→ **ISTRUZIONI DI LAVORO**
Ricopia dal testo sulla scuola durante la pandemia il brano compreso tra "Dopo quasi due" e "le vacanze natalizie.", estremi inclusi.

→ **SEZIONE DI TESTO**

/---

Dopo quasi due anni dall’inizio della pandemia, la situazione nelle scuole sembra essere immutata. L’incertezza e l’improvvisazione continuano a essere i tratti caratterizzanti delle politiche governative. Docenti, alunni e genitori hanno abbondantemente sperimentato tutti i limiti della Didattica a distanza (o meglio Didattica digitale integrata secondo i documenti ufficiali), accarezzando negli ultimi tre mesi un apparente e parziale ritorno alla normalità. Eppure, il notevole aumento dei contagi legati alla quarta ondata e al diffondersi della variante Omicron hanno fatto ripiombare il mondo della scuola nel caos, tra molto discutibili circolari ministeriali sulle quarantene e ansia crescente per la ripresa delle lezioni dopo le vacanze natalizie.
Colpa del destino cinico e baro? Situazione inevitabile? Forse, invece, è il caso di dire che stiano venendo al pettine tutti i nodi irrisolti e tutti i danni prodotti da un ventennio di tagli alle risorse della scuola pubblica e di attuazione delle politiche neoliberiste.
Non è azzardato pensare che si potesse fare di più e meglio per prevenire l’attuale quadro emergenziale. Infatti, bastava investire per mettere a norma gli edifici scolastici attuali e reperirne altri, adeguando gli spazi esistenti; sarebbe stato necessario porre fine alle cosiddette “classi pollaio” fissando un tetto massimo di 15 alunni per classe; si sarebbe potuto ridurre il problema strutturale del precariato scolastico assumendo docenti e personale ATA dalle graduatorie esistenti e stabilizzando gli organici Covid; occorreva potenziare il trasporto pubblico locale aumentando il numero di mezzi a disposizione anche nell’ottica generale della mobilità sostenibile e di politiche di ampio respiro finalizzate alla transizione ecologica. Inoltre, sarebbe stato auspicabile fornire alle scuole i dispositivi di sicurezza indispensabili come le mascherine Ffp2 e creare in ogni plesso delle vere e proprie infermerie secondo una logica di sviluppo della medicina territoriale.
Nulla di tutto questo è stato fatto mentre, invece, le uniche risposte da parte ministeriale si sono tradotte nei famigerati ed inutili banchi a rotelle e nella deroga al distanziamento di 1 metro tra alunni.
Un’occasione persa, quindi, per la scuola pubblica e per il suo rilancio. Pertanto, di fronte alla nuova ondata di contagi, l’unica scelta di buon senso sarebbe ricorrere alla Dad per almeno 2 settimane in attesa del raggiungimento del picco dei contagi, del contenimento della curva epidemica e dell’aumento delle somministrazioni di terze dosi tra la popolazione.
Una soluzione non pienamente soddisfacente, certo, ma comunque utile a ridurre il danno poiché, a causa dei mancati investimenti necessari prima descritti, le scuole rischiano di essere luoghi di diffusione capillare del contagio. Non possono riaprire in sicurezza non perché gli operatori non ne siano in grado ma perché non sono state messe nelle condizioni di poterlo fare. E proprio in queste ore da dirigenti scolastici e docenti giunge la richiesta di adottare un provvedimento che eviti la ripresa delle lezioni in presenza. Una misura utile per contenere l’emergenza in attesa che si possa finalmente porre al centro dell’agenda politica un vero progetto di rilancio dell’istruzione pubblica e di accesso alla conoscenza.

\---

→ **MATERIALE FORNITO**
/---

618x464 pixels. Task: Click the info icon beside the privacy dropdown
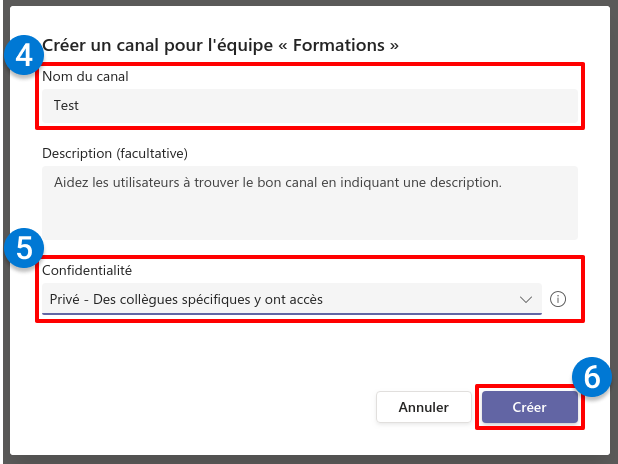[558, 299]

\---

→ **ESERCIZIO SVOLTO**
Dopo quasi due anni dall’inizio della pandemia, la situazione nelle scuole sembra essere immutata. L’incertezza e l’improvvisazione continuano a essere i tratti caratterizzanti delle politiche governative. Docenti, alunni e genitori hanno abbondantemente sperimentato tutti i limiti della Didattica a distanza (o meglio Didattica digitale integrata secondo i documenti ufficiali), accarezzando negli ultimi tre mesi un apparente e parziale ritorno alla normalità. Eppure, il notevole aumento dei contagi legati alla quarta ondata e al diffondersi della variante Omicron hanno fatto ripiombare il mondo della scuola nel caos, tra molto discutibili circolari ministeriali sulle quarantene e ansia crescente per la ripresa delle lezioni dopo le vacanze natalizie.